I asked "how". HTML can be much less accessible than other formats, and in
this case, the _real_ format would be an image format, not HTML - HTML
would be just "glue" that connects the images.
> NB: WCAG 11.1 Use W3C technologies when they are available and appropriate
> for a task
That's one of the most foolish clauses in WCAG. For accessibility, you
should simply use the technology that promotes it best. If it happens to
be defined by W3C, so be it.
> In this case I feel that the possibility of diagrams etc makes conversion to
> JPEG + Text the most appropriate technology.

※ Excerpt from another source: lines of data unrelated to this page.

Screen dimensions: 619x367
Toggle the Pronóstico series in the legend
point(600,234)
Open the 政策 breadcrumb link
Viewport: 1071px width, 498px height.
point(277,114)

JPEG isn't a W3C technology. Neither is GIF. (Why would you use JPEG for
representing text and diagrams??)
If the presentation contains diagrams, the appropriate method is to
present them as GIF images (perhaps with SVG versions presented as
alternatives) embedded into HTML documents and with textual presentations
of their essential content in a suitable way - which would often mean
that a separate presentation needs to be written by someone.
But it would be absurd to present _all_ the content, even the texts, as
images, and call this a massive improvement in accessibility.
> I can't believe you said this - how is a proprietary technology that needs a
> deliberate (ie non-automatic) install better than HTML?
By giving access to text as text, for one thing. It's _much_ better when
"HTML" actually means a set of images linked together via HTML.
Real HTML - using images only for content that is inherently visual -
would be a real improvement, but as I wrote in my first comment, it's
hard work.
> > Besides, I just tested it on OpenOffice. It turns each slide
> > into an image (jpg or gif - this is selectable) _without_ any
> > alt text.
> This is the only valid point.
No it isn't, but it alone makes the approach all wrong.